● Task goal: Pull out each line in the records below that contains the string "size". Treat uppercase and lowercase as different.

● Stored records:
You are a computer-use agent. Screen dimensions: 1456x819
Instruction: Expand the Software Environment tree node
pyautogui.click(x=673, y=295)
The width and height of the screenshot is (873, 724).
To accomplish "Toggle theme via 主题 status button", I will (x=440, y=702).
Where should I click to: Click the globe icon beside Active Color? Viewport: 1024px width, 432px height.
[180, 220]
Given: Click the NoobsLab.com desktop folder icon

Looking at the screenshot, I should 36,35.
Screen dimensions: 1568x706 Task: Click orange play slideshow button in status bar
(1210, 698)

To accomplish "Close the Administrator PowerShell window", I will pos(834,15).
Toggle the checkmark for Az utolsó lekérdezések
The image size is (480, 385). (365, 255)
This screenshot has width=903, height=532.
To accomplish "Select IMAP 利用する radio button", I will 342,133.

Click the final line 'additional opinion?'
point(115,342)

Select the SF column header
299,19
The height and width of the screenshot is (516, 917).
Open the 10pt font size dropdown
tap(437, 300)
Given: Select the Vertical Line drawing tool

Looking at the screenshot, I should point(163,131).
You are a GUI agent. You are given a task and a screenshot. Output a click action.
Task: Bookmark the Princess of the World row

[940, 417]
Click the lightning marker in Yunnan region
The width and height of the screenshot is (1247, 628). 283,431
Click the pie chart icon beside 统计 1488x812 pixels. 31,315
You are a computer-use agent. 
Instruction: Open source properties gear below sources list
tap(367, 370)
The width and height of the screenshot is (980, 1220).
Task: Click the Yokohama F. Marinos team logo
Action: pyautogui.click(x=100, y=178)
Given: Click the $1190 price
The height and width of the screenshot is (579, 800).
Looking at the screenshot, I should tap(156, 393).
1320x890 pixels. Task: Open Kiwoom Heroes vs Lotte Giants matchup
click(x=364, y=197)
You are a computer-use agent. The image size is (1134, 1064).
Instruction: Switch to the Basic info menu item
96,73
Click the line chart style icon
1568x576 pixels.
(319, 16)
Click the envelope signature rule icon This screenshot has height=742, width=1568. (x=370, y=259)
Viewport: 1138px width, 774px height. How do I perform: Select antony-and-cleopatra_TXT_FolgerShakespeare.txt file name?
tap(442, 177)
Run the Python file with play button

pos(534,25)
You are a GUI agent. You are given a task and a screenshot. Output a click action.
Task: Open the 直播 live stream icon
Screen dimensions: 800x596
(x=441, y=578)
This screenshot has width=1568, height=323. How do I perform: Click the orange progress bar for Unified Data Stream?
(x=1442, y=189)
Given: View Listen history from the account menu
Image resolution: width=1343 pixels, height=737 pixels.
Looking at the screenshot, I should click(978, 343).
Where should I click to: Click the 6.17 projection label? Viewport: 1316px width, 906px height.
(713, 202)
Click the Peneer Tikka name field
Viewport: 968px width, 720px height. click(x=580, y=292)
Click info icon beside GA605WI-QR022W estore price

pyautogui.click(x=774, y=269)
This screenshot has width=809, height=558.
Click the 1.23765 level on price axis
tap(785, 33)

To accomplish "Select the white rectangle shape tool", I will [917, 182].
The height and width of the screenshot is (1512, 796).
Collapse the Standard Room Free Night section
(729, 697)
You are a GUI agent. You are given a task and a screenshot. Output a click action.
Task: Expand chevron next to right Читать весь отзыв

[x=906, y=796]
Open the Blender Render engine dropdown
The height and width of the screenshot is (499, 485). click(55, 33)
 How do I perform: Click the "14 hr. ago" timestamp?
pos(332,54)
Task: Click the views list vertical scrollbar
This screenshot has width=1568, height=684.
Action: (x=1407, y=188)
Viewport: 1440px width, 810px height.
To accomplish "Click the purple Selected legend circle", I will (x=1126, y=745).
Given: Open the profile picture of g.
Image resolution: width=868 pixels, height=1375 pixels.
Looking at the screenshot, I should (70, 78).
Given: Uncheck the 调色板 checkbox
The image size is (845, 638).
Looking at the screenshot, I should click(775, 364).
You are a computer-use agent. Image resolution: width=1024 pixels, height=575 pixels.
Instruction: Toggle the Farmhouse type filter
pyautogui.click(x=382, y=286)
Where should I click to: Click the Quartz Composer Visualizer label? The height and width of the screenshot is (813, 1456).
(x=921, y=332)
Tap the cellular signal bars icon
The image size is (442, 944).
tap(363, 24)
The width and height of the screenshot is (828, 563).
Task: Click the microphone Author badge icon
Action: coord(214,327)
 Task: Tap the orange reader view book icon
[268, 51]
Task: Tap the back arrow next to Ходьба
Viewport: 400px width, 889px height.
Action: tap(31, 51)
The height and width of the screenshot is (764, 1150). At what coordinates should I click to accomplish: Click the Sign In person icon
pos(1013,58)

● Full output:
The image size is (480, 385). (365, 255)
Open the 10pt font size dropdown
You are a computer-use agent. The image size is (1134, 1064).
The image size is (845, 638).
The image size is (442, 944).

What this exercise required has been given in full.